Heat the oven to 170C, or 160C fan. Butter every ridge of a 24cm fluted tulband mould, then dust it with fine dry breadcrumbs or flour and tap out the excess. Be fussy here. A tulband that refuses to leave its mould is still cake, yes, but it has lost the argument.
Beat the softened butter, sugar, vanilla sugar or extract, and lemon zest for 4 to 5 minutes, until pale and fluffy. This is where the cake gets its lift. Baking powder helps, but the first air goes in now, under your spoon or mixer.
Beat in the eggs one at a time, letting each disappear before the next goes in. If the mixture looks curdled, add a spoonful of the measured flour and carry on. The batter is not ruined; it is only complaining.
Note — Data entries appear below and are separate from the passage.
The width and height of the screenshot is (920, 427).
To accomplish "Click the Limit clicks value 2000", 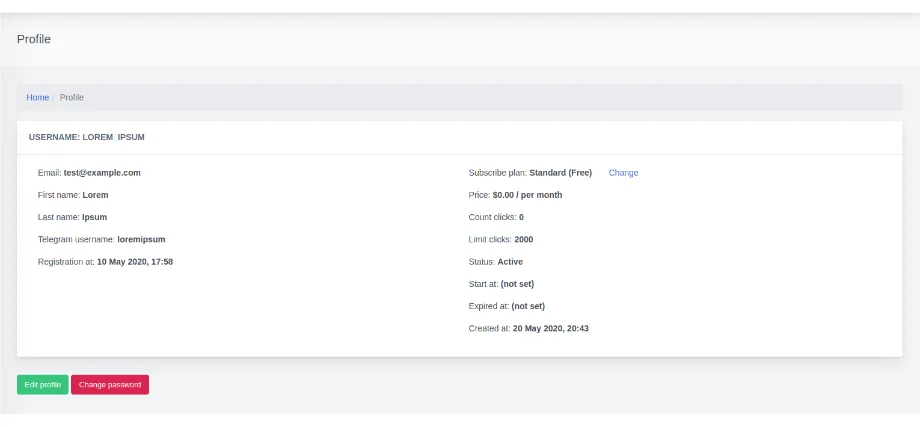I will pyautogui.click(x=524, y=240).
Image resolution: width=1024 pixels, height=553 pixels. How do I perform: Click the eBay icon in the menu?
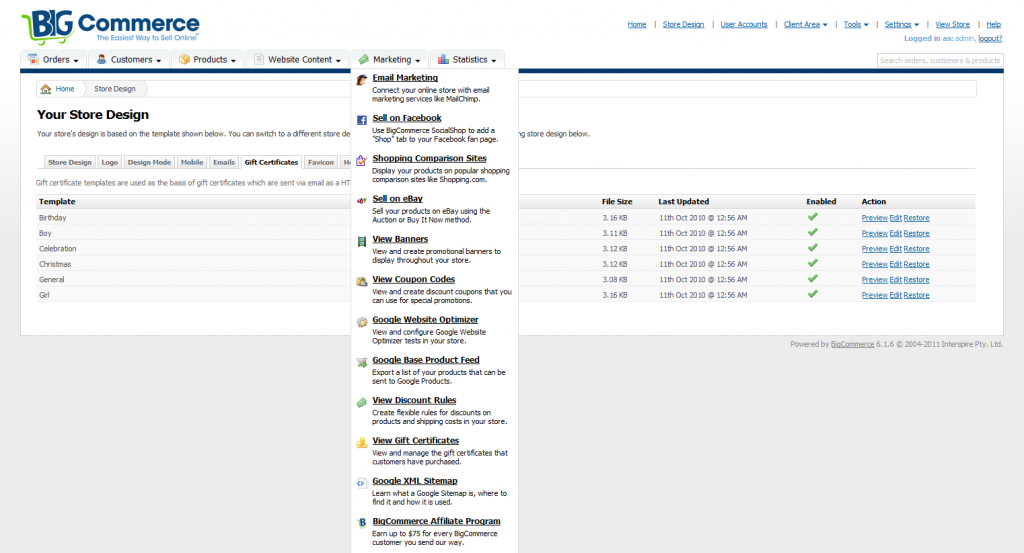[x=362, y=200]
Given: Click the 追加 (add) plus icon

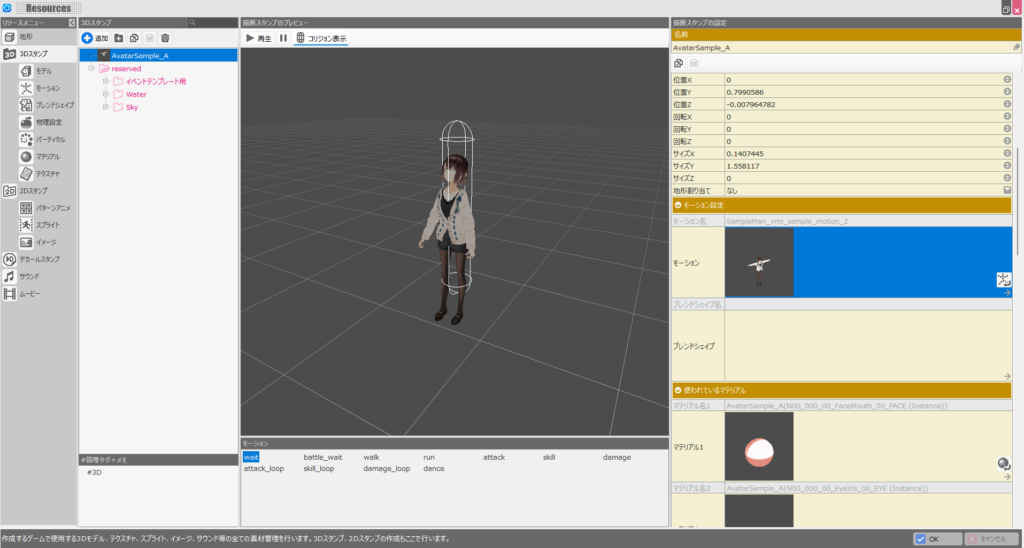Looking at the screenshot, I should pos(88,38).
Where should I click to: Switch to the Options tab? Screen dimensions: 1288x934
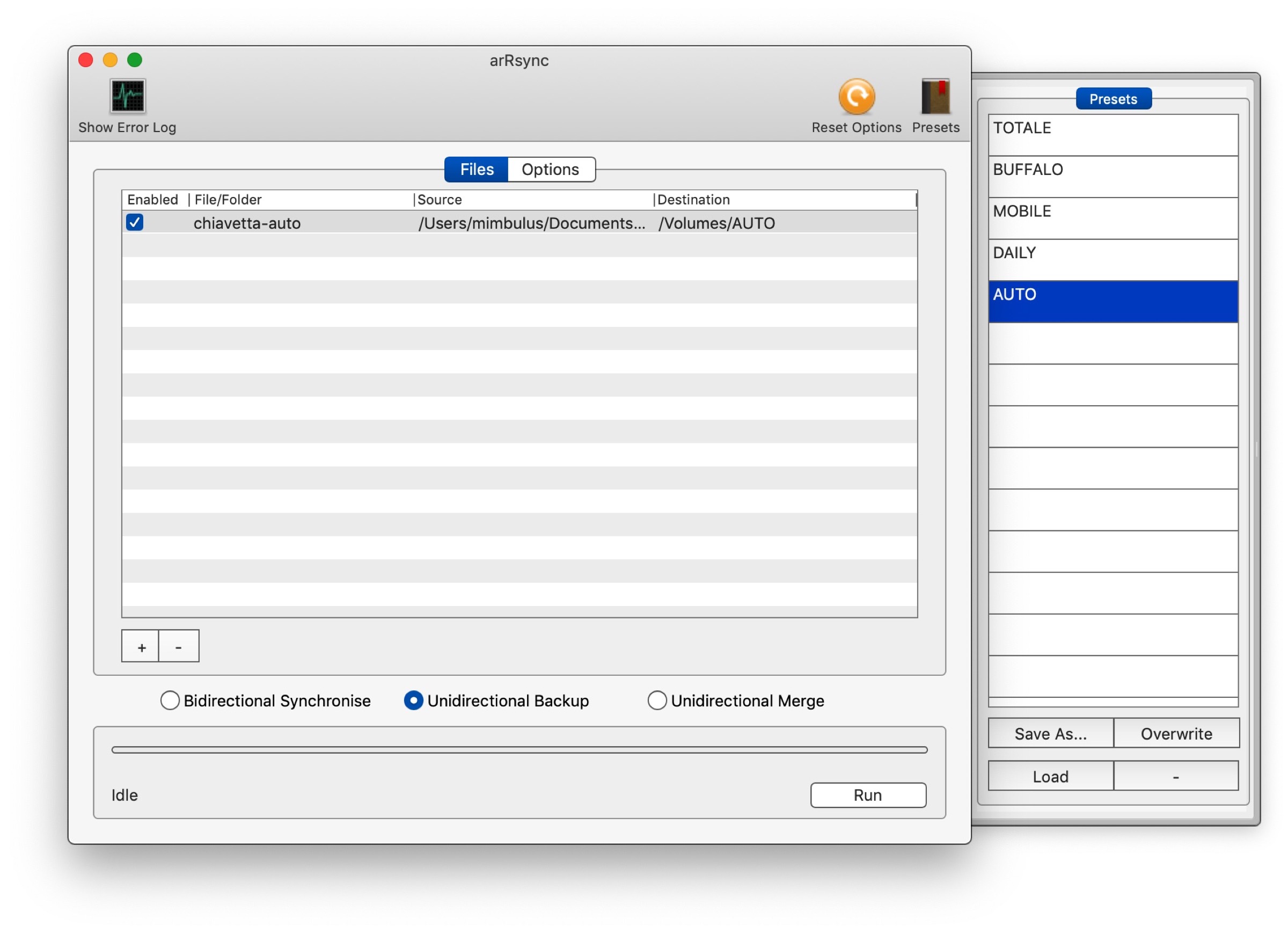[550, 170]
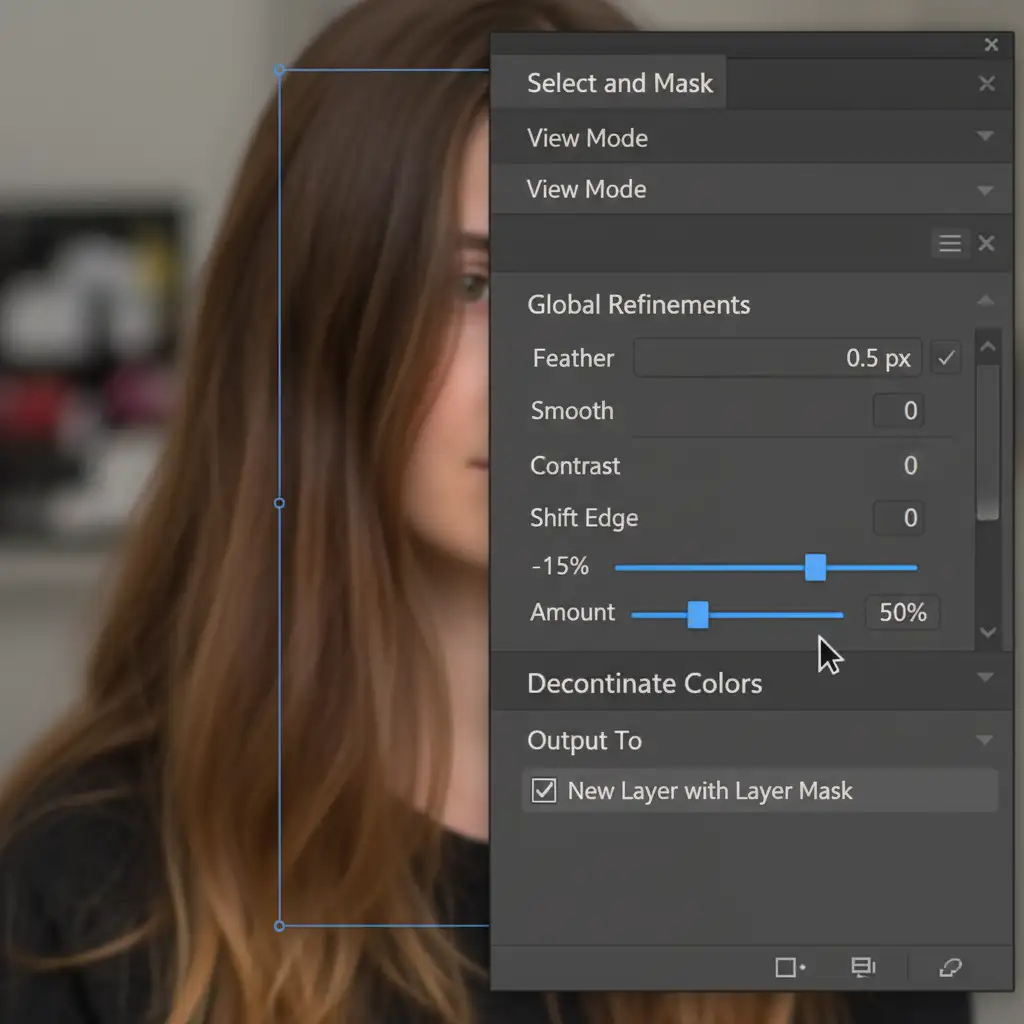Open the panel hamburger menu icon
This screenshot has height=1024, width=1024.
(x=949, y=243)
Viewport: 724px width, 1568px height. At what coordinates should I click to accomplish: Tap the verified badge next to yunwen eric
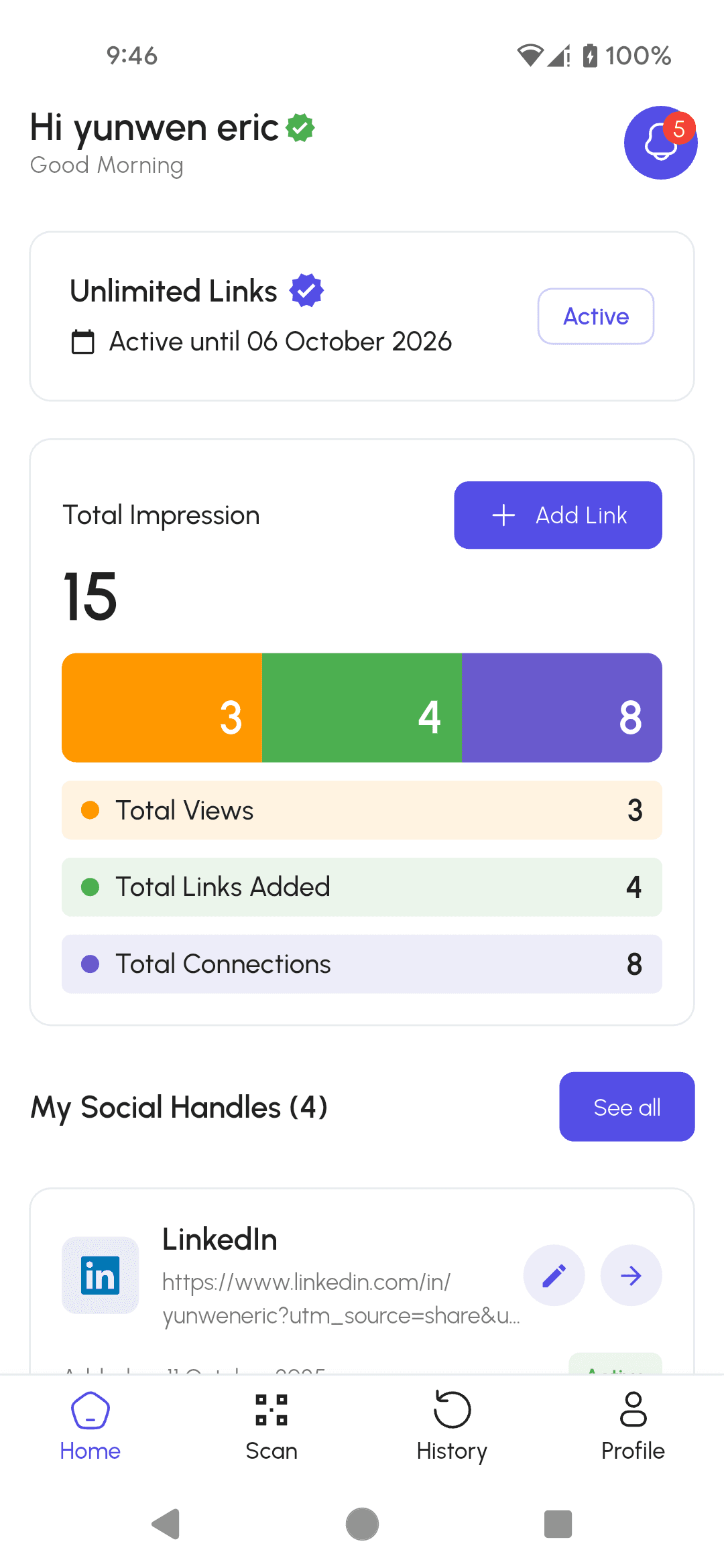coord(301,127)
Whisk together the flour, baking powder, salt, cinnamon, nutmeg, and mace. Fold this into the butter mixture in two additions, alternating with the milk. Stop as soon as the batter is smooth and thick. Overmixing makes a proud cake heavy, and Christmas already has enough weight.
Fold in the floured dried fruit and chopped almonds with a broad spatula. Work gently from the bottom of the bowl so the fruit is evenly scattered. You want every slice to show its little cargo of raisins, citrus peel, and almond.
Spoon the batter into the prepared mould and smooth the top. Tap the mould once on the counter to settle the batter into the ridges. Bake for 55 to 65 minutes, until the cake is deep golden, pulling slightly from the sides, and a skewer pushed into the centre comes out clean.
Let the cake rest in the mould for 15 minutes, no longer. Set a rack over the top, turn both together, and lift the mould away with confidence. If a ridge clings, wait a breath and loosen it carefully with a thin wooden skewer.
Let the tulband cool completely before dusting it generously with powdered sugar. Dust too early and the sugar melts into the crust; wait, and it settles into the flutes like the first proper snow. Serve in thick slices with coffee.